> [EXERCISE REQUIREMENTS]:
The answer is every record that follows, printed exactly.

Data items
===

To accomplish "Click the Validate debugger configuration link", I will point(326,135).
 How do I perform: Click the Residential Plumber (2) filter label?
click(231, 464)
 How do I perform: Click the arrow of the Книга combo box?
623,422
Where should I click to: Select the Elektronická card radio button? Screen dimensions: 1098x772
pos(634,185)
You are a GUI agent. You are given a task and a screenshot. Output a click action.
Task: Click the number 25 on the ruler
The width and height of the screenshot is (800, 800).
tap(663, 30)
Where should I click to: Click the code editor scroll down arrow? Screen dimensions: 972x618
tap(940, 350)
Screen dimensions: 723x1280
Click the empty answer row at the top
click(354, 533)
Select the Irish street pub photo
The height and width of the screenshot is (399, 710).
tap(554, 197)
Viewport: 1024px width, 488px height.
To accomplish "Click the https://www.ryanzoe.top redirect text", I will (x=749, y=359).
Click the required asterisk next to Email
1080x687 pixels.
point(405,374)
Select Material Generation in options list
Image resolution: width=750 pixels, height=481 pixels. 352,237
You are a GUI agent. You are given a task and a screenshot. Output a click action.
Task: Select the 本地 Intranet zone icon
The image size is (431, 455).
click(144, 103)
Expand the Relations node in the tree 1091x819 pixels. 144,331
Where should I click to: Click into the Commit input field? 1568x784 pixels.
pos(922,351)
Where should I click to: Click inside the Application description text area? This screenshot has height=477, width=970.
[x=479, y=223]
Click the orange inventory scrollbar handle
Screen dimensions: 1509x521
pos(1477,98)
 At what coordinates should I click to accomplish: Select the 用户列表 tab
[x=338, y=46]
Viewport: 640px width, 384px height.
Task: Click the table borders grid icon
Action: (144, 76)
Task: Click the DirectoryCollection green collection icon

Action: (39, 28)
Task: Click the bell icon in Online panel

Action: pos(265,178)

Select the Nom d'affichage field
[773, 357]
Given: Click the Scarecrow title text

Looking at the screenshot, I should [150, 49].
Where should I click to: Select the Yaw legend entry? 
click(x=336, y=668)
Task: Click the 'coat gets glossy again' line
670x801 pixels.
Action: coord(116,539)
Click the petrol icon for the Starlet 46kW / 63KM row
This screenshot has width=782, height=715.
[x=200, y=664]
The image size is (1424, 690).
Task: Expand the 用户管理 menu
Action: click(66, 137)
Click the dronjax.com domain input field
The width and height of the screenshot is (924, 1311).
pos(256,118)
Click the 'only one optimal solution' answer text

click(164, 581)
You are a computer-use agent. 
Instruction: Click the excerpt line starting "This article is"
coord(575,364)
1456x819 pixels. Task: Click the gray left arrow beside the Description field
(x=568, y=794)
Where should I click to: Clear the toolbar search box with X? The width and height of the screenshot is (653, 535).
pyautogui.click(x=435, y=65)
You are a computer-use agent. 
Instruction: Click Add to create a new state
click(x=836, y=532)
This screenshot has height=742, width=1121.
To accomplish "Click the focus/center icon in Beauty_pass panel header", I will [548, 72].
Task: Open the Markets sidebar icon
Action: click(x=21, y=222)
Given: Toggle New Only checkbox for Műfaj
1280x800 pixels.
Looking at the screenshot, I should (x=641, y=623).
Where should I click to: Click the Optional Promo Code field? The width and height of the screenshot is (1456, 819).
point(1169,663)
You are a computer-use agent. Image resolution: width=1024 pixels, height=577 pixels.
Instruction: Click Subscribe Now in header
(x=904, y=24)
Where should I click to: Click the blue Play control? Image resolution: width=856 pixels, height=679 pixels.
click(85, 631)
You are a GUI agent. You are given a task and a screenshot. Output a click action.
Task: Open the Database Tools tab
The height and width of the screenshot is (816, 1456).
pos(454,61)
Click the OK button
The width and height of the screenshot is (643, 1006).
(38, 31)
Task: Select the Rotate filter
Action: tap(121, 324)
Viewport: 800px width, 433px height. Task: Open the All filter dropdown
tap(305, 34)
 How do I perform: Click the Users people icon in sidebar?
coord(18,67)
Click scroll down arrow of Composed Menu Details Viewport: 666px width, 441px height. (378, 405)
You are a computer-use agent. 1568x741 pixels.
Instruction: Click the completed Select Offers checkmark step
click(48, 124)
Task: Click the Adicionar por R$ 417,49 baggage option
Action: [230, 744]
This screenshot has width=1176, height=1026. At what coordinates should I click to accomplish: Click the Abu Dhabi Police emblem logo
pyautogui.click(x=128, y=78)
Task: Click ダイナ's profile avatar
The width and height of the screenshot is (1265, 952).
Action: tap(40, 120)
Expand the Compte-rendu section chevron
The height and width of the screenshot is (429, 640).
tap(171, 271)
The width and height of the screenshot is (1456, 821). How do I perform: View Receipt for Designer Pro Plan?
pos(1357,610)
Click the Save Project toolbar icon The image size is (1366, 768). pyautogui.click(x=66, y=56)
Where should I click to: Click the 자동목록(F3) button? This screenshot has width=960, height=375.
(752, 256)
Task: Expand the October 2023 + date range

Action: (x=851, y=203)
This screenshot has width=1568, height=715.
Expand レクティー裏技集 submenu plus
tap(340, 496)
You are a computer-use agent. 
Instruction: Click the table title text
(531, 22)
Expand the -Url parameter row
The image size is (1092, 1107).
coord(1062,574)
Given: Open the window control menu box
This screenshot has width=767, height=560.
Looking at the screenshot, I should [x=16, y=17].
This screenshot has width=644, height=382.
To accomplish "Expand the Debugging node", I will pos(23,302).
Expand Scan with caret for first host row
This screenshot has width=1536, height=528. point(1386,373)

===

> [TASK ANSWER]:
To accomplish "Click the Validate debugger configuration link", I will point(326,135).
 How do I perform: Click the Residential Plumber (2) filter label?
click(231, 464)
 How do I perform: Click the arrow of the Книга combo box?
623,422
Where should I click to: Select the Elektronická card radio button? Screen dimensions: 1098x772
pos(634,185)
You are a GUI agent. You are given a task and a screenshot. Output a click action.
Task: Click the number 25 on the ruler
The width and height of the screenshot is (800, 800).
tap(663, 30)
Where should I click to: Click the code editor scroll down arrow? Screen dimensions: 972x618
tap(940, 350)
Screen dimensions: 723x1280
Click the empty answer row at the top
click(354, 533)
Select the Irish street pub photo
The height and width of the screenshot is (399, 710).
tap(554, 197)
Viewport: 1024px width, 488px height.
To accomplish "Click the https://www.ryanzoe.top redirect text", I will (x=749, y=359).
Click the required asterisk next to Email
1080x687 pixels.
point(405,374)
Select Material Generation in options list
Image resolution: width=750 pixels, height=481 pixels. 352,237
You are a GUI agent. You are given a task and a screenshot. Output a click action.
Task: Select the 本地 Intranet zone icon
The image size is (431, 455).
click(144, 103)
Expand the Relations node in the tree 1091x819 pixels. 144,331
Where should I click to: Click into the Commit input field? 1568x784 pixels.
pos(922,351)
Where should I click to: Click inside the Application description text area? This screenshot has height=477, width=970.
[x=479, y=223]
Click the orange inventory scrollbar handle
Screen dimensions: 1509x521
pos(1477,98)
 At what coordinates should I click to accomplish: Select the 用户列表 tab
[x=338, y=46]
Viewport: 640px width, 384px height.
Task: Click the table borders grid icon
Action: (144, 76)
Task: Click the DirectoryCollection green collection icon

Action: (39, 28)
Task: Click the bell icon in Online panel

Action: pos(265,178)

Select the Nom d'affichage field
[773, 357]
Given: Click the Scarecrow title text

Looking at the screenshot, I should [150, 49].
Where should I click to: Select the Yaw legend entry? 
click(x=336, y=668)
Task: Click the 'coat gets glossy again' line
670x801 pixels.
Action: coord(116,539)
Click the petrol icon for the Starlet 46kW / 63KM row
This screenshot has width=782, height=715.
[x=200, y=664]
The image size is (1424, 690).
Task: Expand the 用户管理 menu
Action: click(66, 137)
Click the dronjax.com domain input field
The width and height of the screenshot is (924, 1311).
pos(256,118)
Click the 'only one optimal solution' answer text

click(164, 581)
You are a computer-use agent. 
Instruction: Click the excerpt line starting "This article is"
coord(575,364)
1456x819 pixels. Task: Click the gray left arrow beside the Description field
(x=568, y=794)
Where should I click to: Clear the toolbar search box with X? The width and height of the screenshot is (653, 535).
pyautogui.click(x=435, y=65)
You are a computer-use agent. 
Instruction: Click Add to create a new state
click(x=836, y=532)
This screenshot has height=742, width=1121.
To accomplish "Click the focus/center icon in Beauty_pass panel header", I will [548, 72].
Task: Open the Markets sidebar icon
Action: click(x=21, y=222)
Given: Toggle New Only checkbox for Műfaj
1280x800 pixels.
Looking at the screenshot, I should (x=641, y=623).
Where should I click to: Click the Optional Promo Code field? The width and height of the screenshot is (1456, 819).
point(1169,663)
You are a computer-use agent. Image resolution: width=1024 pixels, height=577 pixels.
Instruction: Click Subscribe Now in header
(x=904, y=24)
Where should I click to: Click the blue Play control? Image resolution: width=856 pixels, height=679 pixels.
click(85, 631)
You are a GUI agent. You are given a task and a screenshot. Output a click action.
Task: Open the Database Tools tab
The height and width of the screenshot is (816, 1456).
pos(454,61)
Click the OK button
The width and height of the screenshot is (643, 1006).
(38, 31)
Task: Select the Rotate filter
Action: tap(121, 324)
Viewport: 800px width, 433px height. Task: Open the All filter dropdown
tap(305, 34)
 How do I perform: Click the Users people icon in sidebar?
coord(18,67)
Click scroll down arrow of Composed Menu Details Viewport: 666px width, 441px height. (378, 405)
You are a computer-use agent. 1568x741 pixels.
Instruction: Click the completed Select Offers checkmark step
click(48, 124)
Task: Click the Adicionar por R$ 417,49 baggage option
Action: [230, 744]
This screenshot has width=1176, height=1026. At what coordinates should I click to accomplish: Click the Abu Dhabi Police emblem logo
pyautogui.click(x=128, y=78)
Task: Click ダイナ's profile avatar
The width and height of the screenshot is (1265, 952).
Action: tap(40, 120)
Expand the Compte-rendu section chevron
The height and width of the screenshot is (429, 640).
tap(171, 271)
The width and height of the screenshot is (1456, 821). How do I perform: View Receipt for Designer Pro Plan?
pos(1357,610)
Click the Save Project toolbar icon The image size is (1366, 768). pyautogui.click(x=66, y=56)
Where should I click to: Click the 자동목록(F3) button? This screenshot has width=960, height=375.
(752, 256)
Task: Expand the October 2023 + date range

Action: (x=851, y=203)
This screenshot has width=1568, height=715.
Expand レクティー裏技集 submenu plus
tap(340, 496)
You are a computer-use agent. 
Instruction: Click the table title text
(531, 22)
Expand the -Url parameter row
The image size is (1092, 1107).
coord(1062,574)
Given: Open the window control menu box
This screenshot has width=767, height=560.
Looking at the screenshot, I should [x=16, y=17].
This screenshot has width=644, height=382.
To accomplish "Expand the Debugging node", I will pos(23,302).
Expand Scan with caret for first host row
This screenshot has width=1536, height=528. point(1386,373)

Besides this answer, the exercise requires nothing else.